The diffusion model does not imagine. It interpolates. When Midjourney or Stable Diffusion generates an image from a text prompt, it is not creating something new; it is navigating a latent space constructed from billions of existing images. The output is a weighted average, a statistical recombination of visual patterns extracted from a training corpus that was itself scraped, without consent, from the networked archive of human visual culture. The model is a mirror, but a distorting one—it reflects back what it has been fed, smoothed and compressed into a probabilistic surface.
This distinction matters. The rhetoric surrounding generative AI insists on novelty: these systems "create," "imagine," "dream." But diffusion models are fundamentally interpolative. They learn to denoise—to reverse the process of adding random noise to an image until a coherent picture emerges. What guides this denoising is not creativity but correlation: the model has learned which pixel patterns co-occur in its training data, and it reconstructs images by predicting the most statistically likely configuration given a prompt. The output is not invented; it is retrieved, recombined, and rendered plausible.

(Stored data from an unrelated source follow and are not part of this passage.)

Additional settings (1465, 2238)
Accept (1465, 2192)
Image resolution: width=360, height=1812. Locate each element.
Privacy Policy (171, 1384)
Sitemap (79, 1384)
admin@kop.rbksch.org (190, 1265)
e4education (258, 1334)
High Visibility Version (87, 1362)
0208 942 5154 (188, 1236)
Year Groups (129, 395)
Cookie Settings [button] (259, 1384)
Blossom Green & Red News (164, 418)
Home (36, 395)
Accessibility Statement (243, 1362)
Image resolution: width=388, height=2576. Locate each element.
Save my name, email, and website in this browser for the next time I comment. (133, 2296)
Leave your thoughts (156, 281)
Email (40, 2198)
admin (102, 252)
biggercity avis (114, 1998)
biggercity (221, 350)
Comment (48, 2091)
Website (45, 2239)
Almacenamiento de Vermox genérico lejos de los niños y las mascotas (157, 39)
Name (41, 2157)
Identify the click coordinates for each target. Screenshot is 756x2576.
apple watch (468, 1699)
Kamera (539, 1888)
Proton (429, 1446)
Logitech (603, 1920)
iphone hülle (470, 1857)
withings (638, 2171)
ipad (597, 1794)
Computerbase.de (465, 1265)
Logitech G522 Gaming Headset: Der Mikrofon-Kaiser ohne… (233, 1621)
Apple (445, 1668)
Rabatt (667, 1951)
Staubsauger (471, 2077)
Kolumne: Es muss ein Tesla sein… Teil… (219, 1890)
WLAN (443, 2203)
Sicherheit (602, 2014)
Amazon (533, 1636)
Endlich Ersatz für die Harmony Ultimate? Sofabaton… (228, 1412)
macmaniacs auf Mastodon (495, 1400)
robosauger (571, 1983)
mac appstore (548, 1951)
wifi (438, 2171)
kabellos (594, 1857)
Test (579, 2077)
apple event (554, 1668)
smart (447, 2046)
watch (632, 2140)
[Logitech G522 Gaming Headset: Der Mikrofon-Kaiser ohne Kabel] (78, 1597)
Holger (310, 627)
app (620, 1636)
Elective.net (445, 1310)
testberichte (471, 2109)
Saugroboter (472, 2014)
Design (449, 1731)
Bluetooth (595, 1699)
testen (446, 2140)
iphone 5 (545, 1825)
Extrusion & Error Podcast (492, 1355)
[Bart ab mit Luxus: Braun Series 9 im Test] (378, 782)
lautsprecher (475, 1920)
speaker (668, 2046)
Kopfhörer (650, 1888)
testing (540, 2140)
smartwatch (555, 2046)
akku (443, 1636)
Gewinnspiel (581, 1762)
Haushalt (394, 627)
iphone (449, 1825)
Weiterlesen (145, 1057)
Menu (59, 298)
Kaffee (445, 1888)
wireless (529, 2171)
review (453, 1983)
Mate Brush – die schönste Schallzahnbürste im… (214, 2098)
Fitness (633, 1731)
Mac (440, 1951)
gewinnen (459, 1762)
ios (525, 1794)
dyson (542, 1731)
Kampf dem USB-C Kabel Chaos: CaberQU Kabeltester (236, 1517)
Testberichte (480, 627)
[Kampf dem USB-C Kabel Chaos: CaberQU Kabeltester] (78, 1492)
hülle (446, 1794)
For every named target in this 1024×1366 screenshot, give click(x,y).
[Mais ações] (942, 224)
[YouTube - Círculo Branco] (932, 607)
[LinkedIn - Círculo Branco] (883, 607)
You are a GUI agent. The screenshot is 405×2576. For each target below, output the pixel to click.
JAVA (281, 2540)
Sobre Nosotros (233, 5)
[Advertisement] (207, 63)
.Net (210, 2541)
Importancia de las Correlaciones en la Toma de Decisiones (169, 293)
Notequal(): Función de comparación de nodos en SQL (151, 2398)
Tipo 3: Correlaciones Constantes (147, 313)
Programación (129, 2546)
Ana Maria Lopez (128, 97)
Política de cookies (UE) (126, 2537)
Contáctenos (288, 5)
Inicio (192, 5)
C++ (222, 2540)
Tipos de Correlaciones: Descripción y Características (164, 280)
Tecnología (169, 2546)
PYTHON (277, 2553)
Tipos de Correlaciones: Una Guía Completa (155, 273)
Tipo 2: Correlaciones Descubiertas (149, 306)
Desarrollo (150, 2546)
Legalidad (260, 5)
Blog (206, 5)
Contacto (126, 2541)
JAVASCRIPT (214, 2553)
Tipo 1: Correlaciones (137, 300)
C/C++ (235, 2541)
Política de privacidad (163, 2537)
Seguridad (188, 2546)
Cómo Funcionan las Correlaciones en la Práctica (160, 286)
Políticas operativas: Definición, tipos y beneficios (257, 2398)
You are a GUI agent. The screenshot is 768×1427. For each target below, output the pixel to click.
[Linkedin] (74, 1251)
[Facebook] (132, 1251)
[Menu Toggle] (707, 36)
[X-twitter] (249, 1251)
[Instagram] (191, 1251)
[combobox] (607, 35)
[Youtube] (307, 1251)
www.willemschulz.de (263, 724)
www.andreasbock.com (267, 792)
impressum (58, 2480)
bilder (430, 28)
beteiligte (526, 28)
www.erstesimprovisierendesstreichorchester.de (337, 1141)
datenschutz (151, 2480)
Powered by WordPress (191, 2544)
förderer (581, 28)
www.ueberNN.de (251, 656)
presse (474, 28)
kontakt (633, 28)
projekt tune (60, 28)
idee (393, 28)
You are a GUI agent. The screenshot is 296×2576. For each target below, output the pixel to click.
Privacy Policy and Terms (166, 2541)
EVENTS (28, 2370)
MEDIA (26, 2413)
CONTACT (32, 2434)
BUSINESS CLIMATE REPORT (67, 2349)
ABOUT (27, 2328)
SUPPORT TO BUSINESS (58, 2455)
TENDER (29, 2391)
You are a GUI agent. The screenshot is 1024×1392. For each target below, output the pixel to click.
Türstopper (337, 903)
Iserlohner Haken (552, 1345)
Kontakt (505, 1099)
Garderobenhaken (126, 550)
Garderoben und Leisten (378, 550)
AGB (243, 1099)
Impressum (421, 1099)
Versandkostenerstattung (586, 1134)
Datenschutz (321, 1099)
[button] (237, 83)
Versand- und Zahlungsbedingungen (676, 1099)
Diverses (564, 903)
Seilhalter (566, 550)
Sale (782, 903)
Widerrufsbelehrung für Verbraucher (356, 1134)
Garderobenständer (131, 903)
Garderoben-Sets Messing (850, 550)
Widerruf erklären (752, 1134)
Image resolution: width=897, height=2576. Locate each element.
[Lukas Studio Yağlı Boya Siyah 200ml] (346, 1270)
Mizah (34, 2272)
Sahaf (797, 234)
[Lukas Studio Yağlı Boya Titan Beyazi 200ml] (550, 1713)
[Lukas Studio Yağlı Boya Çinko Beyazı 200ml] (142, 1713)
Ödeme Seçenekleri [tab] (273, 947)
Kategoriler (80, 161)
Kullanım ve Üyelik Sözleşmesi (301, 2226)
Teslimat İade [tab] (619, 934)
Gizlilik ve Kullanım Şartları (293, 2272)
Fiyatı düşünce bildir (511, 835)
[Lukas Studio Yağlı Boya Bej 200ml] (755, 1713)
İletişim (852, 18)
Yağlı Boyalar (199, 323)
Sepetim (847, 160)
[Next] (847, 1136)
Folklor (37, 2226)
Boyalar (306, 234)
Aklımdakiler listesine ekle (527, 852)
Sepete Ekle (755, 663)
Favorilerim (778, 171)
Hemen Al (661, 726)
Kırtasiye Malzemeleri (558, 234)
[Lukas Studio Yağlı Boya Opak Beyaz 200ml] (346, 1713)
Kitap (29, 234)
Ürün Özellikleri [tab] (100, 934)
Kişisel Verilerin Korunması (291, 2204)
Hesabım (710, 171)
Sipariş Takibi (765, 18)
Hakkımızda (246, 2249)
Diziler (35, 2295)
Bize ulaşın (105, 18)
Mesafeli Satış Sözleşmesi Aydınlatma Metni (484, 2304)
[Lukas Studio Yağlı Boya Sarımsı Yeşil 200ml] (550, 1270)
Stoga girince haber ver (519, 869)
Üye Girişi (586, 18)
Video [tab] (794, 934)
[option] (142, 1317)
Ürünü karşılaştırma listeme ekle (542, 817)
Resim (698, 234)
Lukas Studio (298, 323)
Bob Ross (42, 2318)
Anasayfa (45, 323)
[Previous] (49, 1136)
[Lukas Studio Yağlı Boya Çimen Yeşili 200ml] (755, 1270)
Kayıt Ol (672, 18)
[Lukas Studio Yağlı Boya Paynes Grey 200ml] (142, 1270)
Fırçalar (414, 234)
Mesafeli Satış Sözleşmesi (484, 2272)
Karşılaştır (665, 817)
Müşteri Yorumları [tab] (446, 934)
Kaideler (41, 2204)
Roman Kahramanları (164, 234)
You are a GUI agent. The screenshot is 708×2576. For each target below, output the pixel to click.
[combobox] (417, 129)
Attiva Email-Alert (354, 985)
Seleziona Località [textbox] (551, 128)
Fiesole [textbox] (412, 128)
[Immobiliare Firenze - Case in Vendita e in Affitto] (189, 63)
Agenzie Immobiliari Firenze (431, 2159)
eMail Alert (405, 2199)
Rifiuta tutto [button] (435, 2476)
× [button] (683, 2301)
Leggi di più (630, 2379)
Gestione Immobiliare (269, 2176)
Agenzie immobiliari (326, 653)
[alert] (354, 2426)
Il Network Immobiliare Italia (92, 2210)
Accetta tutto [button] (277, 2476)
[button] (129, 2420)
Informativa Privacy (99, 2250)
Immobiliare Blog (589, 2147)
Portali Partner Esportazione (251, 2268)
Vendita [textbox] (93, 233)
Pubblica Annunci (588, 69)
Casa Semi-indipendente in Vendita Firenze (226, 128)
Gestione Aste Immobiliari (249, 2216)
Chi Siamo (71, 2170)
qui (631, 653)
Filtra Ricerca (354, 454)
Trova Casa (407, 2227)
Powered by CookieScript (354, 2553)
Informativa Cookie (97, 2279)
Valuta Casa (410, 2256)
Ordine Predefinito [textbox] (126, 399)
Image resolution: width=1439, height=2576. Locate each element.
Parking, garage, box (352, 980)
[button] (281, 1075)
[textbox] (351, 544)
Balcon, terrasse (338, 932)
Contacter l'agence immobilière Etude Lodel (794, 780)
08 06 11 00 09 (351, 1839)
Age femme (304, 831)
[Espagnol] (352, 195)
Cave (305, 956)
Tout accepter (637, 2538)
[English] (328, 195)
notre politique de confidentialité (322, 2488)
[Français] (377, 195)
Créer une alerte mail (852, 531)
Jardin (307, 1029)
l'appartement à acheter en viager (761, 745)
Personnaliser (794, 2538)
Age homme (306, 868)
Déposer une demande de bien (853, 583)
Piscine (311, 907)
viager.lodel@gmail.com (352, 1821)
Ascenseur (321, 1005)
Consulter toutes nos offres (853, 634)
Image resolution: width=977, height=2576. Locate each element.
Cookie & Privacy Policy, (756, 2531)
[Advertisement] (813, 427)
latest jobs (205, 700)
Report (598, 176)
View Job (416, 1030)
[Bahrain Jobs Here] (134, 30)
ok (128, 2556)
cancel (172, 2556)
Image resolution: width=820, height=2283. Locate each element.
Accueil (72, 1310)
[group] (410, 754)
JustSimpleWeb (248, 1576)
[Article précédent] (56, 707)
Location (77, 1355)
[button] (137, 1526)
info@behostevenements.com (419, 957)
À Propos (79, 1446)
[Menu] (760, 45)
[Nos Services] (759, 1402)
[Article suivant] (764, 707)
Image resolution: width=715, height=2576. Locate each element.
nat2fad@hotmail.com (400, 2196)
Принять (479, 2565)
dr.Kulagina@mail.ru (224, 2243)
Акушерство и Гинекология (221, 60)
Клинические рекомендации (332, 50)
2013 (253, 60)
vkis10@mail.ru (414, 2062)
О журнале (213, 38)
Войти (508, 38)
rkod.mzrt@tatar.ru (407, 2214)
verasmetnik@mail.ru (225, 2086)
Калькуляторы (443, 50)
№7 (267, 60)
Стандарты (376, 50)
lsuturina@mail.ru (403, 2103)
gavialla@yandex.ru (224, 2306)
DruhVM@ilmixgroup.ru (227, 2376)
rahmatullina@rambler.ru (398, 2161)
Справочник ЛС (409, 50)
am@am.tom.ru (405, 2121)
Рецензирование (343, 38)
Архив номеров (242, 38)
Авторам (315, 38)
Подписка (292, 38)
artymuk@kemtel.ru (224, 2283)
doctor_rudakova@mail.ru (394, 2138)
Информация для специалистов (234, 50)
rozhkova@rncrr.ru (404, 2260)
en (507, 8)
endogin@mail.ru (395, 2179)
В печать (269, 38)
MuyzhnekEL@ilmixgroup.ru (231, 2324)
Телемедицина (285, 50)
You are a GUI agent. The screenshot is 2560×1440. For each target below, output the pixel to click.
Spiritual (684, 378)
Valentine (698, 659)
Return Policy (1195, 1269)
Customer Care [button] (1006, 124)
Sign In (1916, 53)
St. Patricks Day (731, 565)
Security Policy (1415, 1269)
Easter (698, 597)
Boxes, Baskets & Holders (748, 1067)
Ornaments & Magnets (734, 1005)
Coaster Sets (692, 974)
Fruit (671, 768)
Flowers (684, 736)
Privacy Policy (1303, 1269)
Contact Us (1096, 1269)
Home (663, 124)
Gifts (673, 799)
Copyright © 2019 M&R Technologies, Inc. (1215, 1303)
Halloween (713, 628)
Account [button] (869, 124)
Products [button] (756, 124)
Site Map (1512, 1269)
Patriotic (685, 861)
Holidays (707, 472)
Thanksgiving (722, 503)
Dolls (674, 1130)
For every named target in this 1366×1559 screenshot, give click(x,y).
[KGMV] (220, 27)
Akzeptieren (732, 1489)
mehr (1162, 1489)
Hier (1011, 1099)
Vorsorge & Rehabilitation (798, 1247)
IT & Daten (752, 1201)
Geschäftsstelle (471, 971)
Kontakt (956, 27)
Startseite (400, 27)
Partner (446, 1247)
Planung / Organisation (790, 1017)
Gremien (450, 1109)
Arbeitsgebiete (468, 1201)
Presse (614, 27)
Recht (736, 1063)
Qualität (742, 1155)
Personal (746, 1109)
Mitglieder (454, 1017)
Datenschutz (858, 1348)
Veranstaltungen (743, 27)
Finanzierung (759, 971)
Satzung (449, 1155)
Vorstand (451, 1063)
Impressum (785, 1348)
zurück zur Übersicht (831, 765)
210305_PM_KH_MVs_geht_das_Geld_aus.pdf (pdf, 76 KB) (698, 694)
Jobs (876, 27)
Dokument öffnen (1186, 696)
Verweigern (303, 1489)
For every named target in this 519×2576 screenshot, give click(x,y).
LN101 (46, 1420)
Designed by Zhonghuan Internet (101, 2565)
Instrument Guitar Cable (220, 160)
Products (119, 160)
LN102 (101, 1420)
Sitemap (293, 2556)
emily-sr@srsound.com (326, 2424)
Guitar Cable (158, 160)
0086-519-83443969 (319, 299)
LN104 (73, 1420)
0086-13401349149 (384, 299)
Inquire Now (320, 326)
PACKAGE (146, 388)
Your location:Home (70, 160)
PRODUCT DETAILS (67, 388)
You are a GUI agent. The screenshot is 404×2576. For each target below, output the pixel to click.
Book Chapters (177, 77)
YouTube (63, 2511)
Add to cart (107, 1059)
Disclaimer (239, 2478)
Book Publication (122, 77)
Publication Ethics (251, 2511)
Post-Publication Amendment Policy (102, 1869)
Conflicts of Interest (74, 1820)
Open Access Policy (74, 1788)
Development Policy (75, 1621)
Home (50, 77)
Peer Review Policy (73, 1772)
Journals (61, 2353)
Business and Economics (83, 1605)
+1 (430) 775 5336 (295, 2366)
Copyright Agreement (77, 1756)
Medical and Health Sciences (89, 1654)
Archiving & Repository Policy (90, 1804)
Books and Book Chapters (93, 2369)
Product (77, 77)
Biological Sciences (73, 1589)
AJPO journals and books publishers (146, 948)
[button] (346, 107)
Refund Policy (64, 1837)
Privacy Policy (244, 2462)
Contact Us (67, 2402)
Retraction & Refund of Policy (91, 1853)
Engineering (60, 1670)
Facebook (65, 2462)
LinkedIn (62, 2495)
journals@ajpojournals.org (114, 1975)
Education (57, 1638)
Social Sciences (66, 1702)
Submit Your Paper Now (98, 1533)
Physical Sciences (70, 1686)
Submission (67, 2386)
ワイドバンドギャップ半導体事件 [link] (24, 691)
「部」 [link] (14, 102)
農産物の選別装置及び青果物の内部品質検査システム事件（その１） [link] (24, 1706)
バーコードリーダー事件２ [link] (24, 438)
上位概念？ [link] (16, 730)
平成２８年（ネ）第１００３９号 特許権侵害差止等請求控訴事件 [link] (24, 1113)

The training set is therefore not an input but a parameter. It determines not just what the model can generate but what it understands as possible. A model trained on Western art history will produce Western art history. A model trained on stock photography will produce stock photography. The biases are not bugs; they are features—encoded at the level of the data, inherited by the weights, reproduced in every output. When critics point out that AI image generators default to white faces, thin bodies, and Eurocentric aesthetics, they are not describing a failure of the algorithm. They are describing the dataset, which is to say, they are describing the internet, which is to say, they are describing us.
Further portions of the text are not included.